I have searched here and found these two:
https://github.com/topfunky/hpple
https://github.com/zootreeves/Objective-C-HMTL-Parser
Both are simple to use. But I guess they have their problems for my purpose.
For TFHpple, it is good, but for every element, it does not have the complete HTML <> with itself. for example, element doesn't have this complete tag string. I need this complete tag string, because I need to remove it from the whole HTML string. I would be more convenient for me if element has that.
For zootreeves HTML-Parser, it is also simple and good. And it has the complete tag string with every element. I am very happy. However, it seems to be a big memory-comsumer. I monitored it. If I try to parse a big number of HTML fragments (say, 1000), the memory it will cost and stays occupied is like 40MB. It is not applicable for ios devices. zootreeves is using pure C codes and linked-list to organise the tree structures of the HTML, I guess. and it uses pure malloc and free for memory. I don't know whether that will affect ios memory.

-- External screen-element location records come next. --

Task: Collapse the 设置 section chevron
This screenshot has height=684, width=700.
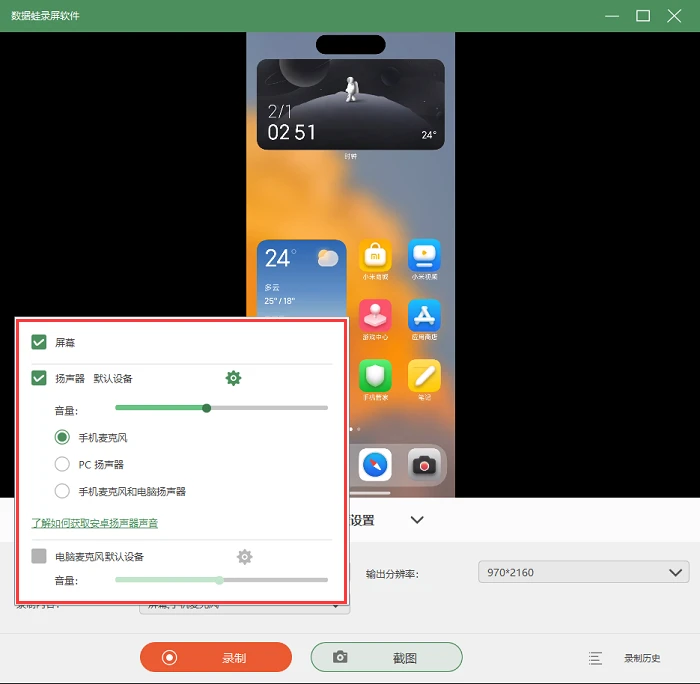Action: click(x=417, y=520)
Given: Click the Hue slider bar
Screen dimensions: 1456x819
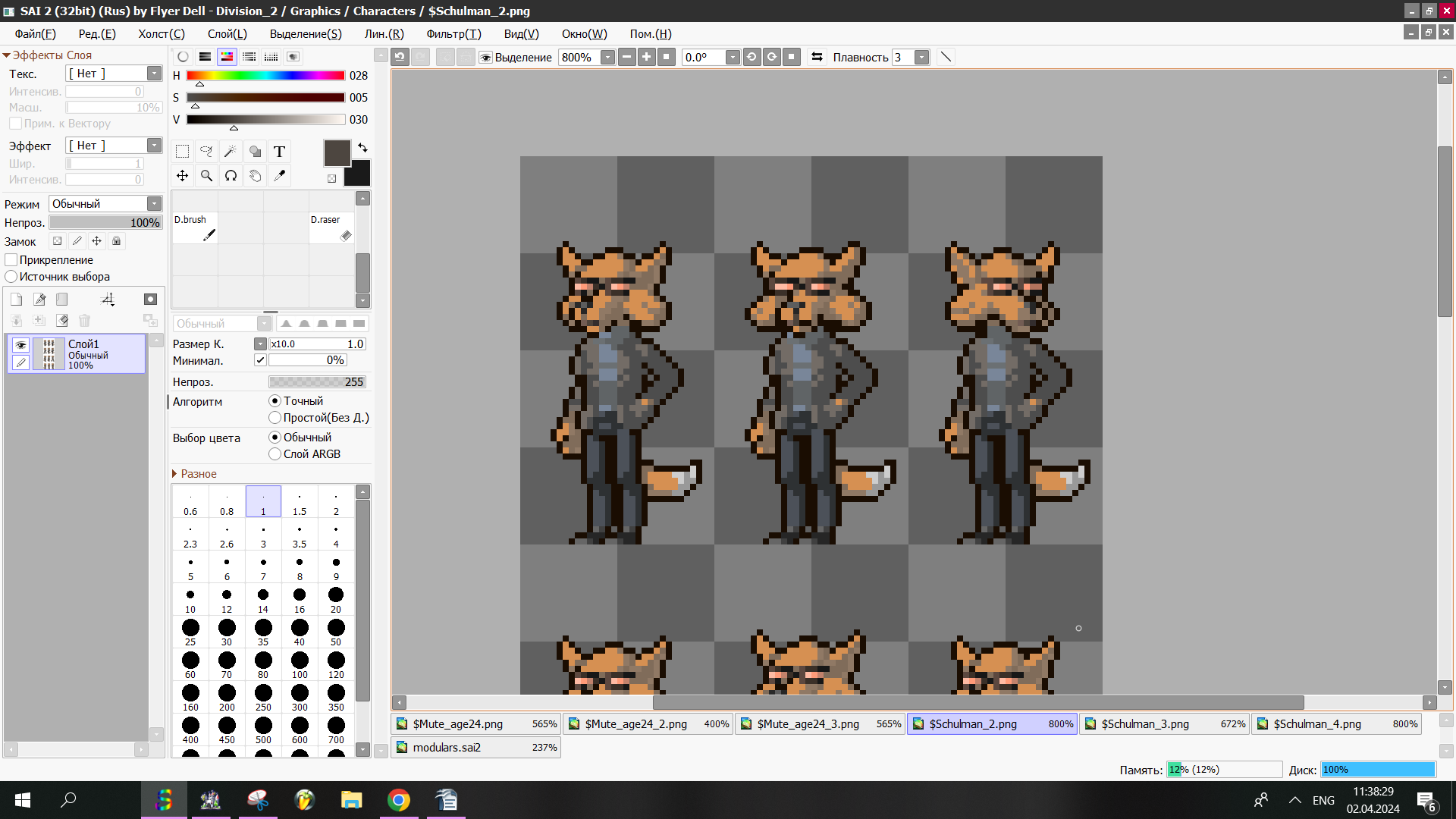Looking at the screenshot, I should point(265,76).
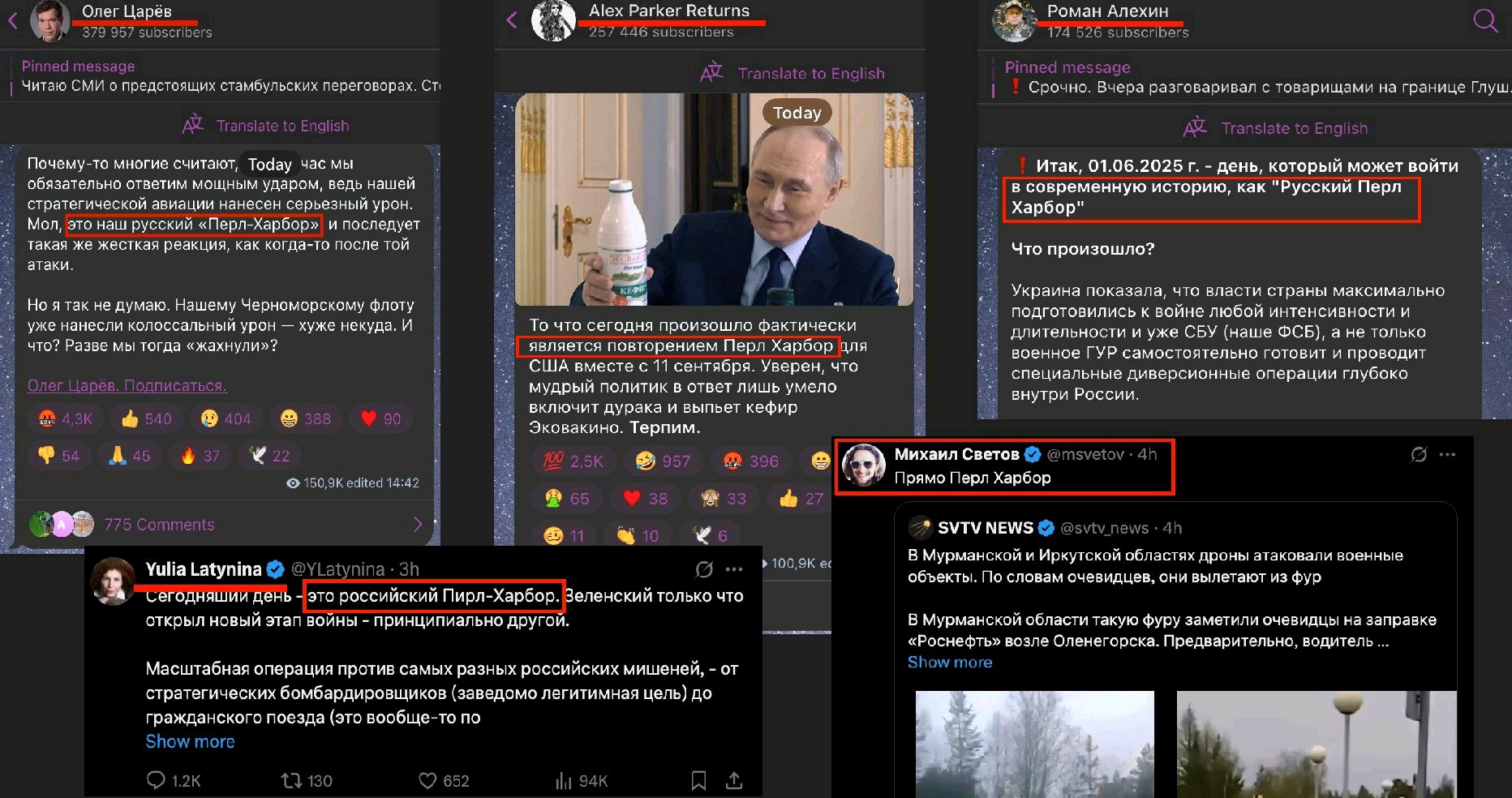Reply to Yulia Latynina's tweet
Image resolution: width=1512 pixels, height=798 pixels.
174,780
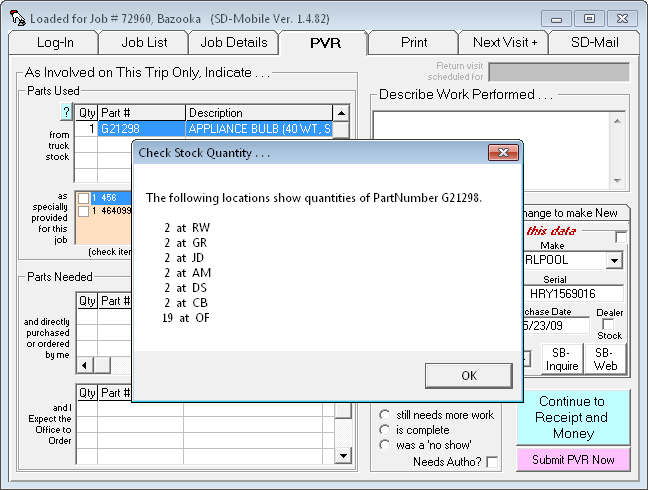Viewport: 648px width, 490px height.
Task: Close the Check Stock Quantity dialog
Action: (501, 153)
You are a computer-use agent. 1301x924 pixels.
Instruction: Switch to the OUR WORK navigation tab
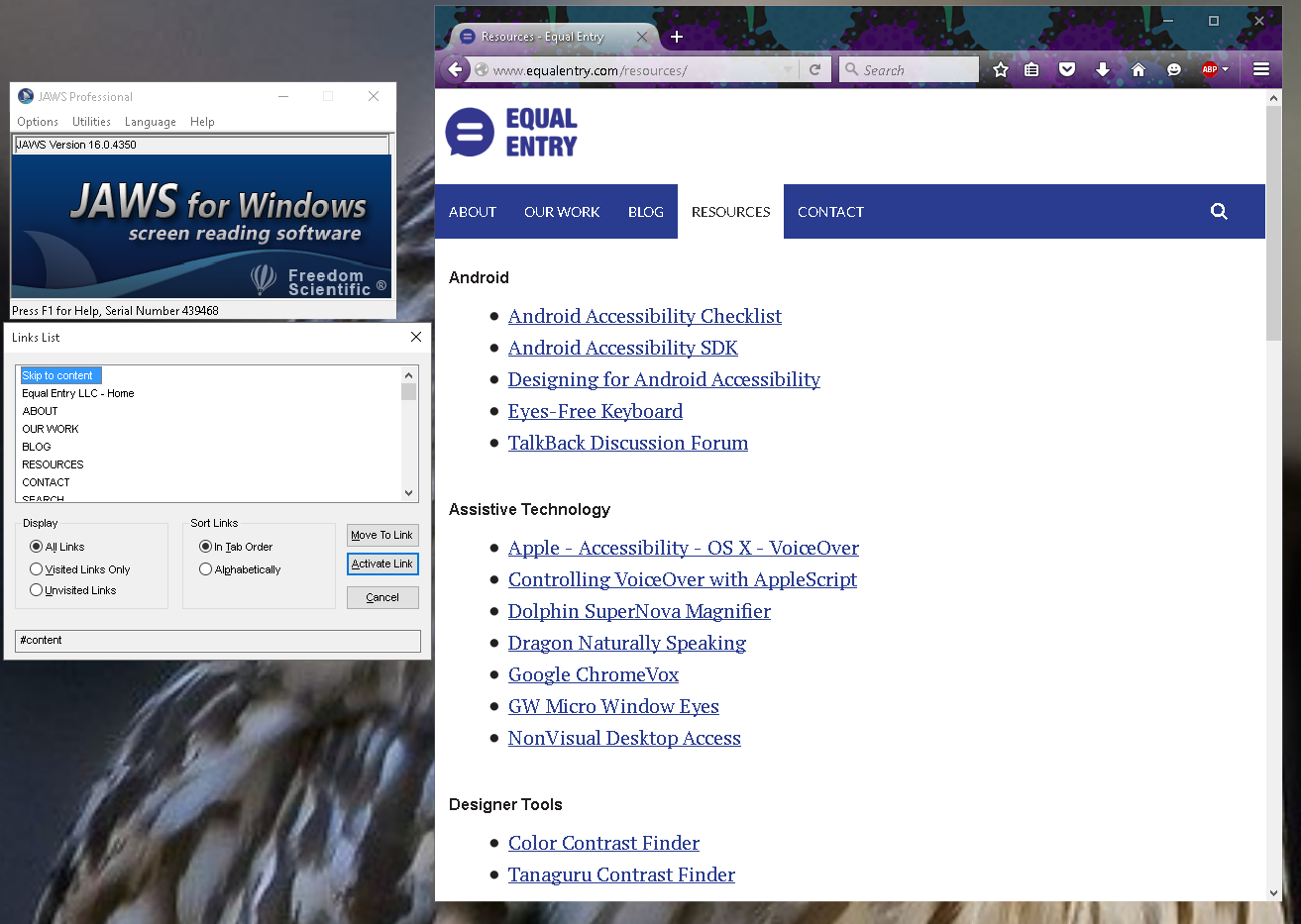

So, anyone can recommend a state-of-art better and fast and simple HTML parser for iOs for me?
Thanks
I'd use libxml2. It's not just for xml; it has an HTML parser too. It's fast and low-memory and is available in iOS. The only drawback is that it's a C-based API, but for all that it's not terribly difficult to work with.
Update
In response to the first comment below: It's been awhile, so I'm not sure, but I don't think so. What you get is a data structure with lots of information about the document structure, and each tag has a list of attribute/value pairs. Nowhere is the original html string stored (I presume that this is considered redundant and is not done to save memory).
However, it doesn't seem like you actually need it for what you want to do. It seems to me that you are using information from the parser to modify the original string, stripping out HTML tags. What you want to do instead is to rebuild the document using information from the parse tree, and when you do this, leave out the tags you want omitted.